Data extracted from a collection

····················

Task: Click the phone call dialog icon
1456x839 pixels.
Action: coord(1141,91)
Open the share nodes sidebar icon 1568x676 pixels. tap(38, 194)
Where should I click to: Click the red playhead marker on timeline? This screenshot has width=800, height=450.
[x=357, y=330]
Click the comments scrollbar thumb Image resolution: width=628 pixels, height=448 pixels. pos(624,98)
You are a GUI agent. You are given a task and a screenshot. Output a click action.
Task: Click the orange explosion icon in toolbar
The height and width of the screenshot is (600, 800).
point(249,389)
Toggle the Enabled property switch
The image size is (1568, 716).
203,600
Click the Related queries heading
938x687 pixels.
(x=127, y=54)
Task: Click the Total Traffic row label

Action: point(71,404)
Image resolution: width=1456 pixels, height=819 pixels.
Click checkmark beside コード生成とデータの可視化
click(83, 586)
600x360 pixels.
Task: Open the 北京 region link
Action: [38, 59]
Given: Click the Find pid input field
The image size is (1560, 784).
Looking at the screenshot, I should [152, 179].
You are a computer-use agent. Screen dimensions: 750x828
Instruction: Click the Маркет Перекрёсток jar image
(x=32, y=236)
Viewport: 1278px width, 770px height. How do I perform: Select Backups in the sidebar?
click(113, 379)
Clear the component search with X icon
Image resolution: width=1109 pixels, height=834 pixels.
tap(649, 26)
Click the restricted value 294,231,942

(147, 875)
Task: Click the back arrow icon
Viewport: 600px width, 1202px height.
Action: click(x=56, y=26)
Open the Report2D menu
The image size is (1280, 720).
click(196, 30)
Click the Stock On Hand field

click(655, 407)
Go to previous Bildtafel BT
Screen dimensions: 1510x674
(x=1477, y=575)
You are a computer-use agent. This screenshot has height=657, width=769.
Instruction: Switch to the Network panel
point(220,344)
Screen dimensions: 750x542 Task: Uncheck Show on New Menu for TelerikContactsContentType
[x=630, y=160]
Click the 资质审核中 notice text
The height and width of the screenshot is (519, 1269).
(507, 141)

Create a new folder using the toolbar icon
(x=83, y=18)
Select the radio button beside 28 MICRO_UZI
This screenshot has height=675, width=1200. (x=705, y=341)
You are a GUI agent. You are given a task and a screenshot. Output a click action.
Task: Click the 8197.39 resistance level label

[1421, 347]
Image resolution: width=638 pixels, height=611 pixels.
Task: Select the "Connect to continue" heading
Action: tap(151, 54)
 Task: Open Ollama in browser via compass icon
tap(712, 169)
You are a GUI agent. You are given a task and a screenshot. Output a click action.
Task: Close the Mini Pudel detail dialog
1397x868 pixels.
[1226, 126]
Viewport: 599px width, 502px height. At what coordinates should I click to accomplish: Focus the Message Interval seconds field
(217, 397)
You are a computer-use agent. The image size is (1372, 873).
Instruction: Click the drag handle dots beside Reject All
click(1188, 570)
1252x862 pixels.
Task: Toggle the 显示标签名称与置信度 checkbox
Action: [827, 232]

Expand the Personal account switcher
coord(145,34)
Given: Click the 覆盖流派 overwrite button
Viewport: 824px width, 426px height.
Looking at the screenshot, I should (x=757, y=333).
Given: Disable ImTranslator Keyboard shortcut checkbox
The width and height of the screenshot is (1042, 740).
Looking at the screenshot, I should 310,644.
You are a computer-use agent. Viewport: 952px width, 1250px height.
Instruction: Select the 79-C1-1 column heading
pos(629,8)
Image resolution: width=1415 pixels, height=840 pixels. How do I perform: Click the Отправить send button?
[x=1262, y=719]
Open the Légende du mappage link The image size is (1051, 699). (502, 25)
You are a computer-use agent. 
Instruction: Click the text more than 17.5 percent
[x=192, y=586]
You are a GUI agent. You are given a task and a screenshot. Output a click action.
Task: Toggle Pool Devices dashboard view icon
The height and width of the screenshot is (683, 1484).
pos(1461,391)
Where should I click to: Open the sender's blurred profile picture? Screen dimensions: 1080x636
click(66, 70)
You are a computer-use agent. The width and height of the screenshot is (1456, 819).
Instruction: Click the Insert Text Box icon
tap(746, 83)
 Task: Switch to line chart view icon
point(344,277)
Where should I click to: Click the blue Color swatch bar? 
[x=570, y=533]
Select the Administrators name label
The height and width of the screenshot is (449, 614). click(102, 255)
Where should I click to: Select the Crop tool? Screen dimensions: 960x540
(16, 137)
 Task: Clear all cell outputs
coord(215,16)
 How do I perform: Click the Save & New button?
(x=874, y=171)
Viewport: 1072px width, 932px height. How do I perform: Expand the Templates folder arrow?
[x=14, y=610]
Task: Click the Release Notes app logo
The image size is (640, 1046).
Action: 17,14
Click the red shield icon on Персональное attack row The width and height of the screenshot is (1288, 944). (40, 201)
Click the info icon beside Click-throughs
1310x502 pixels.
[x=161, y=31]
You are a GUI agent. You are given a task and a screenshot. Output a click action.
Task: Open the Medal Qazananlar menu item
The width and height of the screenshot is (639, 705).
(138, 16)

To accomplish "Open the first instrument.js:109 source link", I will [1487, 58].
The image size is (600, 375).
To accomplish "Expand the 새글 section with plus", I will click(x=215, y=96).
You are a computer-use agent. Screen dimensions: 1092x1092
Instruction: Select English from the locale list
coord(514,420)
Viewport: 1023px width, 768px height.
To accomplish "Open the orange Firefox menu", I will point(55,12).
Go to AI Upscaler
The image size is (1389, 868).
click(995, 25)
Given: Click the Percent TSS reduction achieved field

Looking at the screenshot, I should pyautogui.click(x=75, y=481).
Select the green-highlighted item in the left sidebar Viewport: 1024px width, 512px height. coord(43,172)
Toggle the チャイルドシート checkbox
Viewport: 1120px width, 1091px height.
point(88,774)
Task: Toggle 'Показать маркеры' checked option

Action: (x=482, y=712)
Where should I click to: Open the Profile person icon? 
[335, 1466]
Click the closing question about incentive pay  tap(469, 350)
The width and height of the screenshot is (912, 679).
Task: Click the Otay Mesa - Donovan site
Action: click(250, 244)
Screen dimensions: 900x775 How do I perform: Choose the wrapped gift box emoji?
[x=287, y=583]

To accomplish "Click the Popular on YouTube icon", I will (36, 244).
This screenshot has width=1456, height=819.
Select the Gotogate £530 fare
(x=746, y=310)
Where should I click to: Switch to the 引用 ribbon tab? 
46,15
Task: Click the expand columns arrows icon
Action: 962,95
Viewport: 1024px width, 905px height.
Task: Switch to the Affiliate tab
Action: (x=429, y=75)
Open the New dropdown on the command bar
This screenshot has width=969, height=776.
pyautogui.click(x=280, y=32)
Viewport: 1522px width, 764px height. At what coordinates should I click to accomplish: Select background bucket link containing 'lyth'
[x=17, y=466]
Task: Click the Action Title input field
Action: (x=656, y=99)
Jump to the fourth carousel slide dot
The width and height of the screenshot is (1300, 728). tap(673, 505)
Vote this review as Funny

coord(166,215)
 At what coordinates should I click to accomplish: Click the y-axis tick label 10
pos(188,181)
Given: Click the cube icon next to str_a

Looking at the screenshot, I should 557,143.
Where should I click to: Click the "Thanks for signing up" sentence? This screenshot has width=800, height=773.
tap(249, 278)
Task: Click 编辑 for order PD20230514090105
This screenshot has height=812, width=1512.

····················

- _REQUIREMENT_:
Recast the part of the records that opens with the line containing "Viewport: 1023px width, 768px height." and closes with the line containing "click(995, 25)" as a two-column CSV with the columns instruction and response. Give one row per request, with each value in a single quoted field and line breaks replaced by spaces.

- _EXERCISE RESPONSE_:
instruction,response
"Viewport: 1023px width, 768px height. To accomplish ""Open the orange Firefox menu"",","I will point(55,12)."
"Go to AI Upscaler The image size is (1389, 868).","click(995, 25)"